At present, the average per capita global ecofootprint is approximately 2.2 hectares. We are, therefore, as a planetary society consuming resources and creating waste in excess of the regenerative capacity of the earth – a concept known as “overshoot.” Our global ecological footprint has tripled since 1960 and it is growing rapidly.

Canada has the third highest ecofootprint in the world after the United Arab Emirates and the US. We require 7.5 hectares per person of the planet’s marine, freshwater and land resources to support our lifestyles. By comparison, Switzerland has a per capita footprint of 5 hectares, China is presently at the global sustainable level of 1.8 hectares and Bangladesh only requires 1 hectare per person.

Canada has, therefore, overshot nature’s biocapacity of 1.8 hectares per person four times. In stark terms, it means that if every person on the planet lived at our level of material consumption, we would need four planets.

A carbon footprint, on the other hand, measures the volume of greenhouse gases released into the atmosphere. These emissions result largely from the burning of fossil fuels, such as coal, natural gas and oil products like gasoline. Emissions of the major greenhouse gases (carbon dioxide, methane, and nitrous oxide) are converted to a carbon dioxide equivalent and carbon footprints are then calculated and expressed in tonnes of carbon dioxide.

--------------------------------------------------

*Short problem a*
Retype the dataset entries word for word, from the first line of the listing down to and including the line containing "pyautogui.click(x=15, y=44)".

Dataset entries:

--------------------------------------------------

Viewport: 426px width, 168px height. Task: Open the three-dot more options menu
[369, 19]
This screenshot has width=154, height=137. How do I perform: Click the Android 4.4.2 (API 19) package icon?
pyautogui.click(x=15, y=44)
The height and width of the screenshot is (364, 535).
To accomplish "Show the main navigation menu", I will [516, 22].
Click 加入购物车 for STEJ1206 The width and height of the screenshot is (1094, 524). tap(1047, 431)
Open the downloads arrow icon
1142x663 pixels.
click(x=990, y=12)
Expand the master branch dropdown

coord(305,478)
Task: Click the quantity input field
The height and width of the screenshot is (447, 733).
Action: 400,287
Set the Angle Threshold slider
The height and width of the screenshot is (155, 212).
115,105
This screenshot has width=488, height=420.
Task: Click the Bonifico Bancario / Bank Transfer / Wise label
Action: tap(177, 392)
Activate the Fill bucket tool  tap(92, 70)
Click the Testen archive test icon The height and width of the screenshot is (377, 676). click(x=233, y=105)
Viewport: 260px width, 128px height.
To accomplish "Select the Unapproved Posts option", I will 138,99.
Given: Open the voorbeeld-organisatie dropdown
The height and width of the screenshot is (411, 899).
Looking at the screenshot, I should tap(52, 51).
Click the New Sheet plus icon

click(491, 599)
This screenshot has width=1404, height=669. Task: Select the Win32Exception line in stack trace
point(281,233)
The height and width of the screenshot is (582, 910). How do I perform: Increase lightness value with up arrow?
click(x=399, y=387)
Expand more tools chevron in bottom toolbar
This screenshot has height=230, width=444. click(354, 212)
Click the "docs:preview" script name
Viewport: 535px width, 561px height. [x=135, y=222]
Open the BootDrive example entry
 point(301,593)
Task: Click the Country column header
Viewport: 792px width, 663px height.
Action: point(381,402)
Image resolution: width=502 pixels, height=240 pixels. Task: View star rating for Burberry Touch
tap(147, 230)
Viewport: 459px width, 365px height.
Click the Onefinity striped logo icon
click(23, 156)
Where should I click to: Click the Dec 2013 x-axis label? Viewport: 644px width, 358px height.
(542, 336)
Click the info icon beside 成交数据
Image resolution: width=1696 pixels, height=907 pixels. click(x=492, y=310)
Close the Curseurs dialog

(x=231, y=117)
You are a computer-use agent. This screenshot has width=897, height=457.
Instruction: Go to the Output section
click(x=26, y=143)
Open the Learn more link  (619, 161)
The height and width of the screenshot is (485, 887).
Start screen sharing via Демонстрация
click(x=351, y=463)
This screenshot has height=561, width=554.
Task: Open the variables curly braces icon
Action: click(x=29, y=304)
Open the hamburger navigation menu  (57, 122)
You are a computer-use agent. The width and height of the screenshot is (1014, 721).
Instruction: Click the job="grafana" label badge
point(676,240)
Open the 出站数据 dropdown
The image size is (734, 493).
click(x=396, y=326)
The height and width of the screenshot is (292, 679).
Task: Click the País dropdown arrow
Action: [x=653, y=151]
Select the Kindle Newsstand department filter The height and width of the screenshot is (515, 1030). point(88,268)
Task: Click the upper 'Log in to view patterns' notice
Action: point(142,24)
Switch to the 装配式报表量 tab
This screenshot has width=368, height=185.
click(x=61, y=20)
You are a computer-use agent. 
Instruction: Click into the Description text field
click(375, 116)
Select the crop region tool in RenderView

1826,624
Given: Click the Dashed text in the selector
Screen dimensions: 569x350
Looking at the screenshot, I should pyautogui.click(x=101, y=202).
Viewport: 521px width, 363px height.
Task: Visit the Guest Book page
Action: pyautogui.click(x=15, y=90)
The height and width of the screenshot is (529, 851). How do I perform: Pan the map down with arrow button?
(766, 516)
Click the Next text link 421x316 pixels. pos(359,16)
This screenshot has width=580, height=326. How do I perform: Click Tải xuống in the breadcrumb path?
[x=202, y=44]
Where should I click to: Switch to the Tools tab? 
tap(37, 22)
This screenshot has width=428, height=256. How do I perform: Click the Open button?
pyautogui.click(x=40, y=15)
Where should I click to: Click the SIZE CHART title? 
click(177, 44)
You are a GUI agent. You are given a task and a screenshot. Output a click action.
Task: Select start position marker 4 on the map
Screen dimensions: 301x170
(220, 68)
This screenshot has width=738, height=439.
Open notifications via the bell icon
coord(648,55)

--------------------------------------------------

*Short problem b*
For each statement below, say yes or no according to the ecological footprint passage, and quote the words from the passage that decide it. (i) Canada has the second highest ecofootprint in the world. (ii) China is at the global sustainable level of 1.8 hectares. (iii) The global ecological footprint has doubled since 1960.

*Worked solution a*
Viewport: 426px width, 168px height. Task: Open the three-dot more options menu
[369, 19]
This screenshot has width=154, height=137. How do I perform: Click the Android 4.4.2 (API 19) package icon?
pyautogui.click(x=15, y=44)

*Worked solution b*
(i) No: "Canada has the third highest ecofootprint in the world after the United Arab Emirates and the US."
(ii) Yes: "China is presently at the global sustainable level of 1.8 hectares"
(iii) No: "Our global ecological footprint has tripled since 1960"